Having been glued to the Al Jazeera live feed and Twitter for days, it’s been hard for me to avoid a contact high from the crowds. Their resolve has been enormous, heroic, in the face of concerted attacks by armed government rent-a-thugs. The goons knew they were facing unarmed protesters, because the latter had insisted on it, searching all who joined them, allowing no weapons in the square.* They rode in on horseback and camelback, wielding machetes, whips and straight razors. They drove vehicles at speed through the crowds.
And the pro-democracy Egyptians stayed put. Makeshift clinics were set up; doctors came down to the square to offer their services. Food and water were brought. The more they were slashed and beaten, the more determined the protesters became.
We are seeing democracy in action, a tipping point, call it what you will. Copts joined hands to protect Muslims at prayer; women reported that sexual harassment, a fact of life in Cairo, was absent from Tahrir Square—until the rent-a-thugs arrived.
I search through my rag-bag of academic concepts: Sartre’s group-in-fusion, Durkheimian effervescence, Turner’s liminality, Ibn KhaldÅ«n’s social solidarity (asabiyah). None of it is abstract any more. It’s being performed before our eyes. Out of the classrooms! Into the streets!
And our wretched, wrong-headed government, speaking for a minority of Canadians as it always has, is throwing its support to Hosni Mubarak. Beatings, killings, a brutal round-up of foreign and domestic journalists—how do you like the first few days of “democratic transition?”

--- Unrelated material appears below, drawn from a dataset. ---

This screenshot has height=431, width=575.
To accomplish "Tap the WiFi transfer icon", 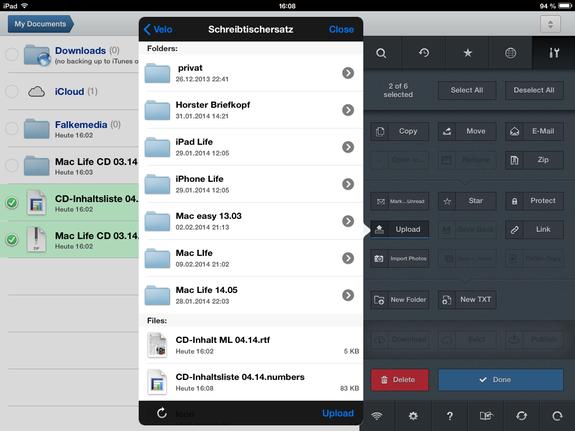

We’re so far behind the curve that we can’t even see the curve. When the new regime arises from the ashes of the old, I hope they send our ambassador home on the very next plane out of Cairo.

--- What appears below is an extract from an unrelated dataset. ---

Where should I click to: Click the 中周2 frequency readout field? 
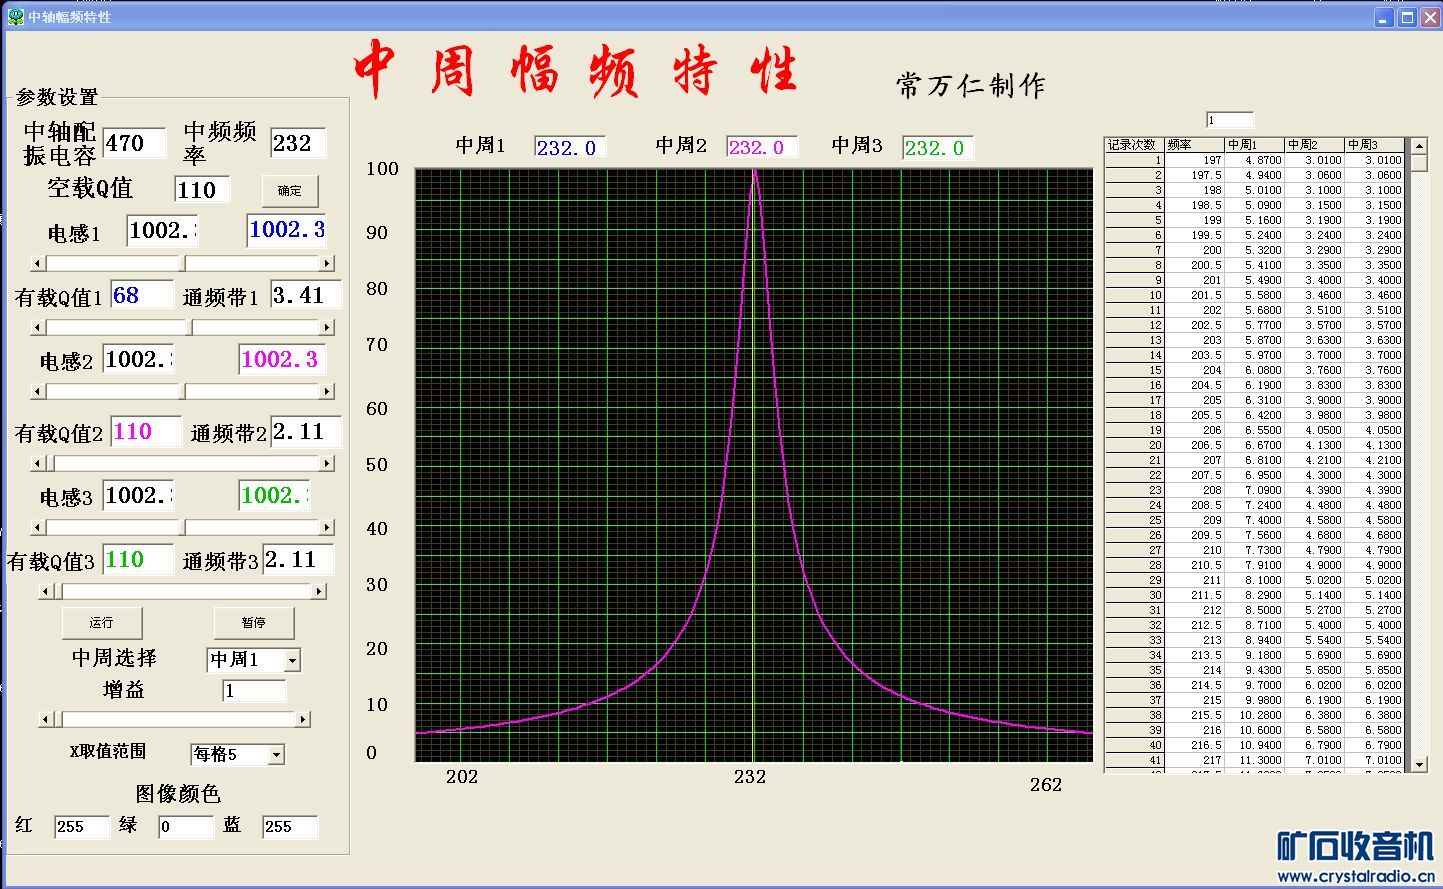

Talk about time for a regime change. How many people can fill Confederation Square and Parliament Hill?
We’ve seen short-lived attempts at spin by various commentators, attempting to argue a kind of equivalence between the pro-democracy protesters and their attackers, talking about the “silent majority” as though, like their chattering predecessors, they have privileged access to the views concealed in that silence.
Here is the Jerusalem Post:
So far, the brunt of the bloodshed has been suffered by the anti-government protesters, but the violence and brutality cuts both ways. While it is true that they were set upon while trapped in the square, the anti- Mubarak crowds were quick to use violence when the time came, beating and lynching men suspected of being undercover police or paid provocateurs. These men were carried off on several occasions by the mobs, to God-knows-where.

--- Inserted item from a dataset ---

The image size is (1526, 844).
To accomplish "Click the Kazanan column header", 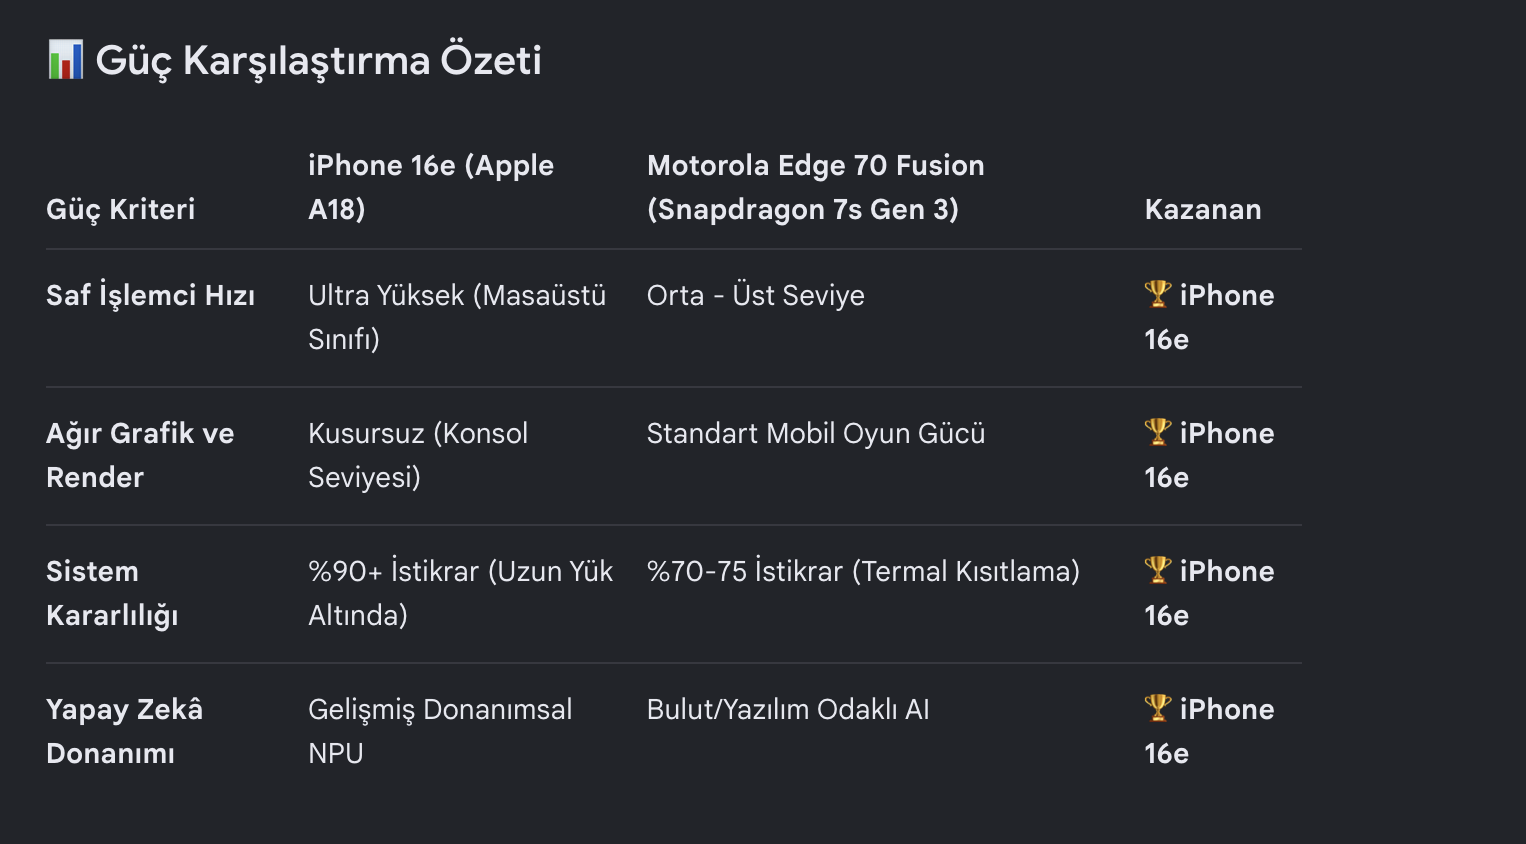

While the protesters were acting largely in self-defense as the square came under siege, and the evidence against some of the men they dragged away was sound, in some cases, the breaking of their bones was audible even over the din of the crowds.
Ponder this farrago of falsehoods for a moment. There is not a recorded instance of pro-democracy protesters “lynching” anyone. Captured pro-Mubarak thugs have been confined to a makeshift jail in the square. And hearing bones break over the din of a crowd of tens, even hundreds of thousands? Pull the other one.
Just keep watching the live feed, and judge for yourselves. There are too many images, too many articulate protesters, for the liars to prevail. The whole world is watching. And we know what we’re seeing.
A “day of departure” indeed, and I appreciate the brilliant pun. Maybe at home, as well as abroad.
* As a semi-comical aside, an American reporter asked demonstrators why, at one point, they were separating the men and the women—you could just hear her unspoken assumptions. Answer: women were searching women; men, men. “Oh, I get it,” she said, the penny dropping.